The result should be every line of the listing that holds the word "computer".

⁂

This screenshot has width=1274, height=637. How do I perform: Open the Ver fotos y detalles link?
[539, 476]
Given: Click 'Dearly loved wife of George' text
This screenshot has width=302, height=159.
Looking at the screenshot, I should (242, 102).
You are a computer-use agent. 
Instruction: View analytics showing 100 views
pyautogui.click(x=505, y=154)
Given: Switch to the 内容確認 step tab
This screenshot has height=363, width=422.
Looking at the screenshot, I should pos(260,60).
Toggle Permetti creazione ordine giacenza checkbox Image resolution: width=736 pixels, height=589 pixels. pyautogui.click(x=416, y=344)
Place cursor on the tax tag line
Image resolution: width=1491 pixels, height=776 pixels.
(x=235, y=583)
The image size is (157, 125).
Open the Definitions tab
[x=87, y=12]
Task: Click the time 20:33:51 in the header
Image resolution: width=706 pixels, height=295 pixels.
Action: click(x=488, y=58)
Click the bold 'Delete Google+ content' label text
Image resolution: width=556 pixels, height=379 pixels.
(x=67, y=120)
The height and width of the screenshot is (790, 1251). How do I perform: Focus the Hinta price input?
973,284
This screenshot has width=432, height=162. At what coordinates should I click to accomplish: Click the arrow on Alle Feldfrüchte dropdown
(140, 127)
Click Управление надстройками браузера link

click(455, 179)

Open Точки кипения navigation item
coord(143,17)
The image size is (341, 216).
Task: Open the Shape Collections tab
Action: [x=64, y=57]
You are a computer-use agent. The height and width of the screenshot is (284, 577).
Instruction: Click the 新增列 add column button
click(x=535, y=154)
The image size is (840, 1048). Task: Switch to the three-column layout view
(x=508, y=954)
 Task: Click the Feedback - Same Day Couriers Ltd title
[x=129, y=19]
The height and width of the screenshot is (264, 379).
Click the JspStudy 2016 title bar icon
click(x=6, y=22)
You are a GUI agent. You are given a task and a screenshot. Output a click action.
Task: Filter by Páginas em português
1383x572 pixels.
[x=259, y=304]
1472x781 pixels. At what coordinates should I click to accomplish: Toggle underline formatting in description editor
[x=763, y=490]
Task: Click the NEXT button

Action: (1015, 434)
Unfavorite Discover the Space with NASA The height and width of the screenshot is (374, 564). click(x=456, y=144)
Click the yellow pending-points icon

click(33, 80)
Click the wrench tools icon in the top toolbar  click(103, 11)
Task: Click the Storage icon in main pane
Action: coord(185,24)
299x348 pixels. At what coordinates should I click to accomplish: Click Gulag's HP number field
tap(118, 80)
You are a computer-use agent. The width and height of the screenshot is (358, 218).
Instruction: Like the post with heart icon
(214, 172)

⁂

(EXPECTED ANSWER):
You are a computer-use agent. 
You are a computer-use agent. The height and width of the screenshot is (284, 577).
You are a computer-use agent. The width and height of the screenshot is (358, 218).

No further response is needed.